I am no great musician, but one of the casualties of my battle with cancer has been my playing fingerstyle guitar. Part of why I couldn't play was simply physical. I didn't have the energy or I couldn't stand the weight of the guitar across my shoulders or the pressure across my abdomen. Part was psychological. Playing the guitar or making music in general was part of leisure, something which seemed truly extravagant when dealing with life and death issues.
Tonight, I picked up the guitar again and picked a few tunes, mostly John Denver selections and transcriptions from Fingerstyle Guitar magazine.

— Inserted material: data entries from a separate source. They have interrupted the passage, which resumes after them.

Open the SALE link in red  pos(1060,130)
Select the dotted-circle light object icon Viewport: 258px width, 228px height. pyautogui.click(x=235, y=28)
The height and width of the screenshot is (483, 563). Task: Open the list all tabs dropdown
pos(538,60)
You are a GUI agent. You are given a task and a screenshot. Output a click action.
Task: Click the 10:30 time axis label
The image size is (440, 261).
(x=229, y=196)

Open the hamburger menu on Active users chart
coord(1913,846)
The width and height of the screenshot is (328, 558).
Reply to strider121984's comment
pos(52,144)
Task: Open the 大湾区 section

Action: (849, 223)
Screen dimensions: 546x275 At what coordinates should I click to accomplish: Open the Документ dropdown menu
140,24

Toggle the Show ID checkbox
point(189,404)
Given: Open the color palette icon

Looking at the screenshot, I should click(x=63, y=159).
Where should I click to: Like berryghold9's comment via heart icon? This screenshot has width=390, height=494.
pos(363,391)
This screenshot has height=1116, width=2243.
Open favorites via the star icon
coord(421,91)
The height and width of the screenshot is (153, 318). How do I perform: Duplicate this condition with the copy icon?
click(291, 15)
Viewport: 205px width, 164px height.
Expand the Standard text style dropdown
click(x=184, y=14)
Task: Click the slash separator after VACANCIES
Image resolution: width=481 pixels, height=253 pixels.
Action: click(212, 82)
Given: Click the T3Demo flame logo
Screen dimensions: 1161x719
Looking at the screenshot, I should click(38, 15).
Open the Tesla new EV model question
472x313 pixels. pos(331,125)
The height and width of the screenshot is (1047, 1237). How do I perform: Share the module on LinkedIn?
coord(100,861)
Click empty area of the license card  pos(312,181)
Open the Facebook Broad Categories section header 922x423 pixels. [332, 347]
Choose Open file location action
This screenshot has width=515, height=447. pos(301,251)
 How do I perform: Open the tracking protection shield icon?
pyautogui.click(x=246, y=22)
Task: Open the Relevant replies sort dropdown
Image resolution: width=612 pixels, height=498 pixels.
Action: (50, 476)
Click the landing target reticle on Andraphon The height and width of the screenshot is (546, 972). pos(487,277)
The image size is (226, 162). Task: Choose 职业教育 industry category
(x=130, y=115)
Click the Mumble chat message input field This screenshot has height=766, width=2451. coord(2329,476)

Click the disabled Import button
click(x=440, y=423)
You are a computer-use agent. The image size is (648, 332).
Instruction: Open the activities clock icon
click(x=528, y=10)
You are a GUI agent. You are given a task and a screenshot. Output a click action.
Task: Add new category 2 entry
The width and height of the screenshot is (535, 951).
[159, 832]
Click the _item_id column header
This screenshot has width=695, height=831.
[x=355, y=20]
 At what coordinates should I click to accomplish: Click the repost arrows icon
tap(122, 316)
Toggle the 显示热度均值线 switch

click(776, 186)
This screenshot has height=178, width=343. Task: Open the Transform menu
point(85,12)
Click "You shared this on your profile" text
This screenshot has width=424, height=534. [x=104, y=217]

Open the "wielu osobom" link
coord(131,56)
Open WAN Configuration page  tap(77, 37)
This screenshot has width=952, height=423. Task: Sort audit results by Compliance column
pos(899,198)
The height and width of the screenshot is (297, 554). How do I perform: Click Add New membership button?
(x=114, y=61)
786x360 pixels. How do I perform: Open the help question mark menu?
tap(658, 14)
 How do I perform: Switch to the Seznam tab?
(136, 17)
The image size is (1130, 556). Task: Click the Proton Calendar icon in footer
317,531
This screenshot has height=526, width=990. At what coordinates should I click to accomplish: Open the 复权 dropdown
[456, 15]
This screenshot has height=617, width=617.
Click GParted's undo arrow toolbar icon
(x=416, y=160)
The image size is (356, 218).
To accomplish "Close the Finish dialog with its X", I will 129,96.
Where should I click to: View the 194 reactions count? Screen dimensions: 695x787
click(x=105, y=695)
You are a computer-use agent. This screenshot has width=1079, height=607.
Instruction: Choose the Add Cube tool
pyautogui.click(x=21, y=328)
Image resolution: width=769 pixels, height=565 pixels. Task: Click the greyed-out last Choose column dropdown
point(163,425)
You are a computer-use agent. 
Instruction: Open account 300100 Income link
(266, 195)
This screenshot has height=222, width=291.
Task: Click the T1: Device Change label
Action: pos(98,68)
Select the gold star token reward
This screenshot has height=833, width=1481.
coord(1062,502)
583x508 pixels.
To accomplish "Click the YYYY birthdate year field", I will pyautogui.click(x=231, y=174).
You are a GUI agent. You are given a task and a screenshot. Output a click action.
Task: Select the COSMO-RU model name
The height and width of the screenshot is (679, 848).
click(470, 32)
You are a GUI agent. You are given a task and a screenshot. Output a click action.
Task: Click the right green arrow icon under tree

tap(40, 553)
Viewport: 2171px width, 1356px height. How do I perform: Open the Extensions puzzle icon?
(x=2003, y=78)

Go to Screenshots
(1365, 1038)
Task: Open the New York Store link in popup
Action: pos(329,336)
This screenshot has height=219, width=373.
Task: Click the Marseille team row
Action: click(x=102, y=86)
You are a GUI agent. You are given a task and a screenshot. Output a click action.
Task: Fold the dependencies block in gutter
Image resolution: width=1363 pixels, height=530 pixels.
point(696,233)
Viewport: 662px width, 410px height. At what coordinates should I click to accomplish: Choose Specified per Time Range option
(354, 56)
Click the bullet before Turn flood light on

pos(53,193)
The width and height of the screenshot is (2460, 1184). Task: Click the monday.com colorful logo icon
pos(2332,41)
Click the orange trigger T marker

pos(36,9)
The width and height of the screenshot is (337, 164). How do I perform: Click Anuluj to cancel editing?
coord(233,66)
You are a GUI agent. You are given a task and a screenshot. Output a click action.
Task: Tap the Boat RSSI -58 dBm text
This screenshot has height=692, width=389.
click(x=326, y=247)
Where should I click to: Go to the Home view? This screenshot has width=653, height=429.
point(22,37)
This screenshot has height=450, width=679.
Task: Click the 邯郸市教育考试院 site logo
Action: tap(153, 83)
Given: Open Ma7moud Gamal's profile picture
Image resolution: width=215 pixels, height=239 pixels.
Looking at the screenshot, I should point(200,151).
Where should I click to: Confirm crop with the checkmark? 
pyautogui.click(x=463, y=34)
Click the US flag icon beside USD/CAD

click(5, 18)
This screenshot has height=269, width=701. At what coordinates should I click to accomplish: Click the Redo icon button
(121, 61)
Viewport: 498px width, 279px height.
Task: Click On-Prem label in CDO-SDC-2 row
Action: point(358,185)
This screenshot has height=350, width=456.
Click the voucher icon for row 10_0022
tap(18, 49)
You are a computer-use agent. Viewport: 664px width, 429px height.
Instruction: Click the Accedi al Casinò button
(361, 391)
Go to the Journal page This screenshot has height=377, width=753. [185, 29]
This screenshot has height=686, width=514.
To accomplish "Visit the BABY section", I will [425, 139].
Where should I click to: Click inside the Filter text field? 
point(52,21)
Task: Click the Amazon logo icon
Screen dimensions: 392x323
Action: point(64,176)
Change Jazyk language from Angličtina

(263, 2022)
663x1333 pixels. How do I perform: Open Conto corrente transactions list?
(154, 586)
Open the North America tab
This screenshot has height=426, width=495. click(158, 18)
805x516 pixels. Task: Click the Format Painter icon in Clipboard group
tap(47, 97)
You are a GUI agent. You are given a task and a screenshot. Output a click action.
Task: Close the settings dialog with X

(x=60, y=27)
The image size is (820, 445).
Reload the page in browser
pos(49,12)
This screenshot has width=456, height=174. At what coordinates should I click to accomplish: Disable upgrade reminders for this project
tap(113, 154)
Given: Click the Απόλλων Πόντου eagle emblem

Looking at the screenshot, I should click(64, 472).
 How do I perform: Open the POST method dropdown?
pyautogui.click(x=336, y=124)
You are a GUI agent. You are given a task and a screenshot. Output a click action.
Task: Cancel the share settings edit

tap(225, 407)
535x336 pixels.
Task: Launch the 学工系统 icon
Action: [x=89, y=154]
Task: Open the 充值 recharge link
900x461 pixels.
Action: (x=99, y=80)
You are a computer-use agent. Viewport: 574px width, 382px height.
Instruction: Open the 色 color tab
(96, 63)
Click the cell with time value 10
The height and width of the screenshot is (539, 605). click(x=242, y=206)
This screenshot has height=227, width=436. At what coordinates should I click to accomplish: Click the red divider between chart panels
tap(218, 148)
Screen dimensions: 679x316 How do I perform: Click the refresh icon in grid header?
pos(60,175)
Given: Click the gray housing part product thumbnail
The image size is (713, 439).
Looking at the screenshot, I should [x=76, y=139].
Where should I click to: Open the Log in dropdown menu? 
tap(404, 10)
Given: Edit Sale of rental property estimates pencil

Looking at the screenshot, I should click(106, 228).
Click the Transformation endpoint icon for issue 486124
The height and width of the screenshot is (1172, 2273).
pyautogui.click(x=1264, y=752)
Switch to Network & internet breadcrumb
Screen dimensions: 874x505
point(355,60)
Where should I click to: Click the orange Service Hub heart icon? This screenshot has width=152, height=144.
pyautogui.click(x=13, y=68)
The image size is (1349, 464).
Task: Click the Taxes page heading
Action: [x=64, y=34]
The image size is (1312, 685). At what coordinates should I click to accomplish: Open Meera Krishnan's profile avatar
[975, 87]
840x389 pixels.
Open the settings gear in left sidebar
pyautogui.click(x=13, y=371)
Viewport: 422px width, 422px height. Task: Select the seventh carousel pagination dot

I am so rusty that it seems like someone else used to play the guitar, not me. But after a few minutes, I found myself at least recognizing the tunes and the body memory of my fingers beginning to acknowledge familiarity with the technique.
For me, it was beautiful. For others, I don't know. But the sound touched me deeply, despite whatever failures I have as a musician.
Making music may be therapeutic. It can also be incredibly frustrating, but usually that happens when I begin to imagine what other people would think of my playing, about what other musicians might do with the material, about what really good fingerstyle guitarists could do with the piece of music in front of me. When I forget thinking and simply make music, the exercise most definitely is therapeutic.
But that's not why I do it. I do it simply. I do it for itself. I do it because it begs doing. So, why haven't I been making music? Because sometimes I can be stupid and self-conscious. In the future, I will attempt to forget myself and let it happen.